The integrate-mp program was created to address the shortcomings of integrate-slurm:

  • Possibility to run on the local machine

  • Fully utilize the GPU processing power by assigning several workers to each GPU (not possible natively on SLURM)

  • Use SLURM partitions that have more availability

The drawback is that at a given time, each dataset is processed by exactly one worker. This means that integrating one dataset is not extremely fast (hence not suited for near-real-time processing). This program is rather intended for bulk processing of hundreds of datasets.

2.1 - Using integrate-mp on the local machine (partition = local)#

To distribute the azimuthal integration on the local machine, choose partition = local in [computations distribution]. A total of n_workers will be launched, each having cores_per_worker CPUs.

The GPUs are used if possible. If a machine has multiple gpus, they will be shared evenly among the workers.

There can (and should) be multiple workers per GPU. The rationale is, one azimithal integrator is not enough to exploit the full GPU computing power.

How to tune the number of workers/cores for maximum performance ?

As a rule of thumb:

  • 4 workers per GPU (8 for powerful GPUs like V100, A40, A100)

  • 4 threads per worker for fast LZ4 decompression (2 are enough for fast-paced processor without hyperthreading, eg. AMD EPYC 7543)

  • workers * threads should not exceed the machine’s total (virtual) CPUs, ideally half of them

2.2 - Using integrate-mp on multiple machines#

The integrate-mp command can also be used to distribute computations on several machines, using SLURM. The partition = gpu or partition = p9gpu should be used in [computations distribution] (not local).

When using this mode, n_workers has a different meaning. Here, n_workers refers to the number of SLURM jobs. It roughly means how many nodes (or half-node) we want to distribute computations on.

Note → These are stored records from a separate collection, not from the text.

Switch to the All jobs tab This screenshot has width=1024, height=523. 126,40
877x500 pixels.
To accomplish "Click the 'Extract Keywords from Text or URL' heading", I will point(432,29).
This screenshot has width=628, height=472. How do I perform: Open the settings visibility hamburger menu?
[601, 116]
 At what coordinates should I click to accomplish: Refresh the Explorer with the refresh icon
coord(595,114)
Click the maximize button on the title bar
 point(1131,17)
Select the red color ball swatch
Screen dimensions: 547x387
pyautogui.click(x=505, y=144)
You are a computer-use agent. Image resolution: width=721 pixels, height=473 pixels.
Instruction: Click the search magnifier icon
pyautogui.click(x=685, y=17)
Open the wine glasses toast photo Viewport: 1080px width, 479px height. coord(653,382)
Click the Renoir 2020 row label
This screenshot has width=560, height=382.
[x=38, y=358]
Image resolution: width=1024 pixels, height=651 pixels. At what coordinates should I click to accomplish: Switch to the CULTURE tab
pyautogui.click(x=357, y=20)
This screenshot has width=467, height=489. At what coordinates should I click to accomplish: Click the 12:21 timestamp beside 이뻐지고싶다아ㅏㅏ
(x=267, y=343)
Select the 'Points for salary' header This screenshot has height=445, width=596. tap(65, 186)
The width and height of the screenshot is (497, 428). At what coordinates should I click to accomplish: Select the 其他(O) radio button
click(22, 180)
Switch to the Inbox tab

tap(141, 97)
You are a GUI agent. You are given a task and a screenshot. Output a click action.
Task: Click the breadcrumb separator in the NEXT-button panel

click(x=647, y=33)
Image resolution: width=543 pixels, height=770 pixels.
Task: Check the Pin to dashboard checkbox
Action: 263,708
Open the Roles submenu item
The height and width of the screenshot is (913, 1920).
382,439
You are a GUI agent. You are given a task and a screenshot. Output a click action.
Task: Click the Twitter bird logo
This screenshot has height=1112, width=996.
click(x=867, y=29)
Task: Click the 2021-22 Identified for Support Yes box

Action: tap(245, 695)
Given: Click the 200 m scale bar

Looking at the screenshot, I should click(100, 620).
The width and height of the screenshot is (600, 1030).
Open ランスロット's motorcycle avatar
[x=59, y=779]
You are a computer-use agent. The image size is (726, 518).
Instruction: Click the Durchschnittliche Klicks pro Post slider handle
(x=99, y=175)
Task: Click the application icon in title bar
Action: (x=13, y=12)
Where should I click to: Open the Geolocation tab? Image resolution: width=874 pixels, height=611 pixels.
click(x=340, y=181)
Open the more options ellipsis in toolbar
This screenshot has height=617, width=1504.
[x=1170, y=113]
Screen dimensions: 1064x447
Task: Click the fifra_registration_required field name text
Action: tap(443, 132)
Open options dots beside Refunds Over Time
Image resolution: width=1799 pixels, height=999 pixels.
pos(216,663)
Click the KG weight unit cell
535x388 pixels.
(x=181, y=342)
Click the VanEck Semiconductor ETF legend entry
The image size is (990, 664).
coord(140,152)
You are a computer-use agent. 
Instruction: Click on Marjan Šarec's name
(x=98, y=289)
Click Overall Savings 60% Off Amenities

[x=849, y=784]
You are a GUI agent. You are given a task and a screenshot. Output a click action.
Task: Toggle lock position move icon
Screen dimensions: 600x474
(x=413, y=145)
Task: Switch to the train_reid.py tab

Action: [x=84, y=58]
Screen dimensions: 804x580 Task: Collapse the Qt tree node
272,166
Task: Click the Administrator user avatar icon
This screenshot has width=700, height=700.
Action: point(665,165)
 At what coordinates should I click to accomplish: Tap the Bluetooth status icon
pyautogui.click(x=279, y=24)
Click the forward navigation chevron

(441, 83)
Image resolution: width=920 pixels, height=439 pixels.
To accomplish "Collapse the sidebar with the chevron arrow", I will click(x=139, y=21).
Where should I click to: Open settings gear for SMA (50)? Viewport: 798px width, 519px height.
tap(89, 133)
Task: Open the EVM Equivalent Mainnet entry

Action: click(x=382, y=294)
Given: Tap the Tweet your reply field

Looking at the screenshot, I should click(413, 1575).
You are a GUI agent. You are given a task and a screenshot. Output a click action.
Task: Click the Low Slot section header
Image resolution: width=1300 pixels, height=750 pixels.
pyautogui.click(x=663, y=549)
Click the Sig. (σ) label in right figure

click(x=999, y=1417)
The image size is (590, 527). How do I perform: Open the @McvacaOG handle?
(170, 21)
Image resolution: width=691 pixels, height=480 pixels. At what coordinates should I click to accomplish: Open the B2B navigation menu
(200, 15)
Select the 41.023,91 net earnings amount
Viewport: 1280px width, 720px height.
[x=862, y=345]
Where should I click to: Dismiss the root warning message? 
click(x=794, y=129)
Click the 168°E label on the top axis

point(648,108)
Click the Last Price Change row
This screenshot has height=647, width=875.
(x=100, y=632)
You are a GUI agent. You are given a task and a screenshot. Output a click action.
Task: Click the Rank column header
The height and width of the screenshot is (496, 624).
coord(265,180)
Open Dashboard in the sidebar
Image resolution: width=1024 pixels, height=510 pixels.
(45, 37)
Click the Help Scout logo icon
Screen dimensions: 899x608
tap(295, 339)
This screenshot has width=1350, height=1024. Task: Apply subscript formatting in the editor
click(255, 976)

You can think of it as “big workers”: each n_workers spanws multiple workers. By default:

  • 8 workers by n_workers

  • 4 cores/worker

  • Each “big worker” (n_workers) uses one GPU

For example, using partition = p9gpu and n_workers = 4 means that 4 SLURM jobs are submitted (asking for one GPU each), each spawning 8 workers, so there will be 32 workers in total.

Warning

Remember: when using this mode, n_workers is the number of SLURM jobs, i.e roughly the number of half-nodes requested. n_workers = 4 means 32 workers in total.